**REQUESTS:**
A) According to the produce industry article, where was the Produce Marketing Association's sixth Tech Knowledge conference held?
B) Reproduce verbatim everything in the produce industry article from "Photo courtesy of" down to "in Monterey, CA.".

Here Are the 5 T’s of Tech Knowledge for the Produce Industry

PMA Tech Knowledge Event panel discussion

Produce Marketing Association’s 6th Tech Knowledge industry event served up fruitful discussions covering multiple topics including crop inputs, postharvest, food safety, and more.
Photo courtesy of PMA

What do you need to do or know about the latest technology for agriculture? What will it take to position yourself for success? These and other topics were part of the Produce Marketing Association’s (PMA) sixth Tech Knowledge conference recently held in Monterey, CA.

Between jumping on and off stage, I learned from our great speakers and our attendees. Here are my takeaways, or the Five T’s from Tech Knowledge.


1. Technology
The event covered technology from crop inputs, postharvest, food safety, and the last mile to the consumer. Most every speaker mentioned the need for collaboration across the supply chain to develop solutions to our biggest issues.

**INFORMATION PROVIDED:**
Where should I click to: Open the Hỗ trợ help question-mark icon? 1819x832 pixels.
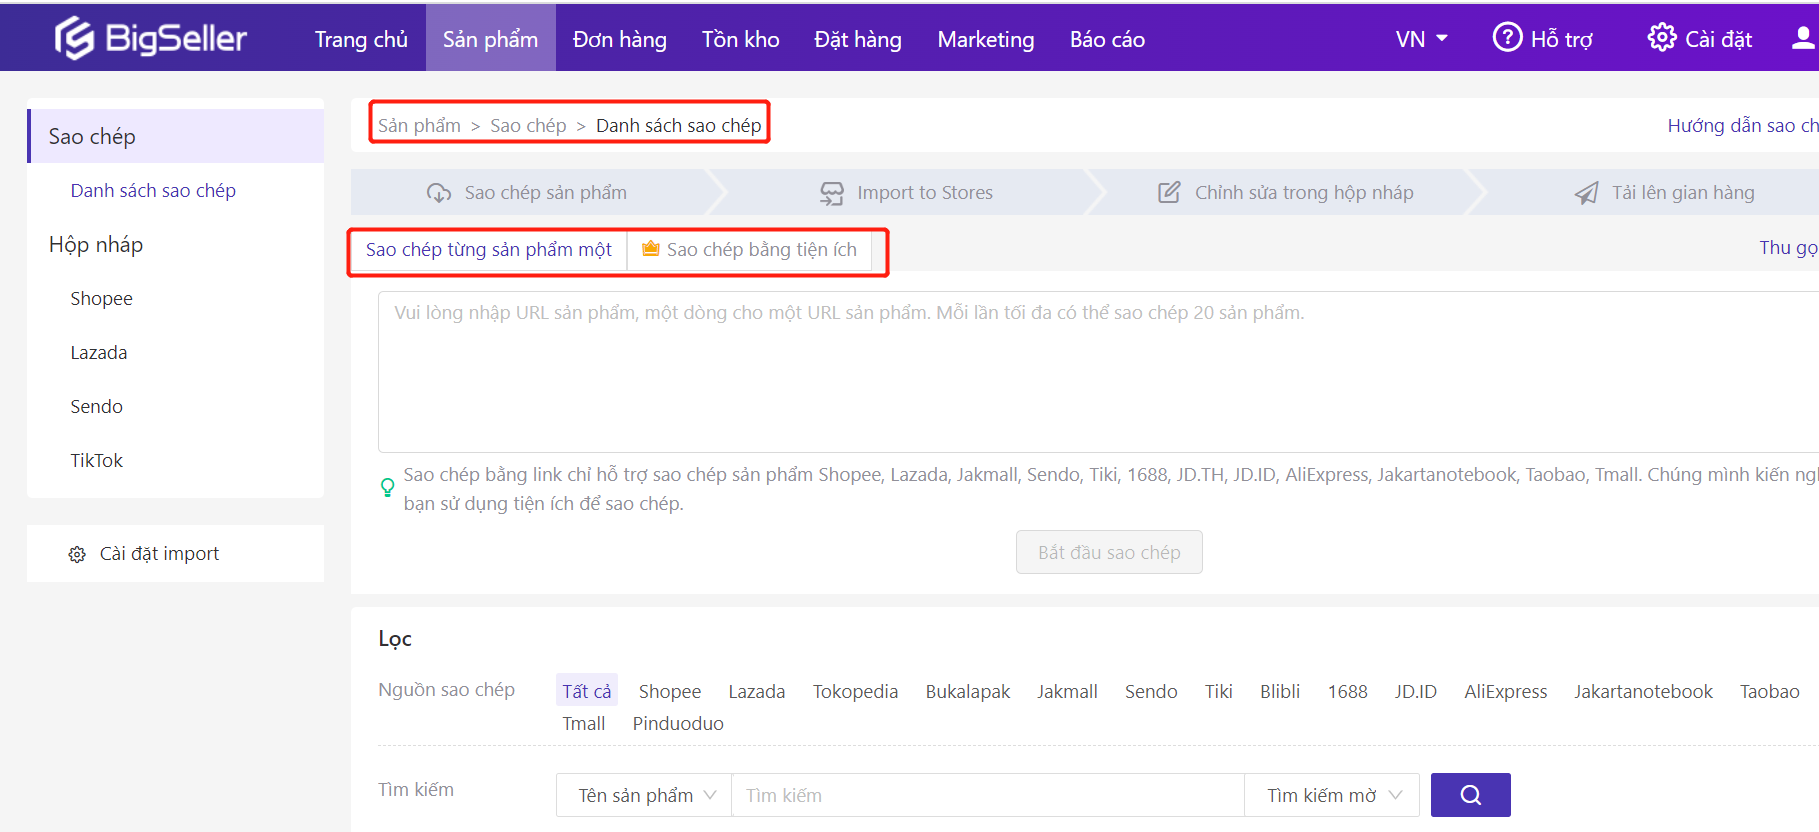1506,38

**RESPONSES FOR EACH TASK:**
A) Monterey, CA

B)
Photo courtesy of PMA

What do you need to do or know about the latest technology for agriculture? What will it take to position yourself for success? These and other topics were part of the Produce Marketing Association’s (PMA) sixth Tech Knowledge conference recently held in Monterey, CA.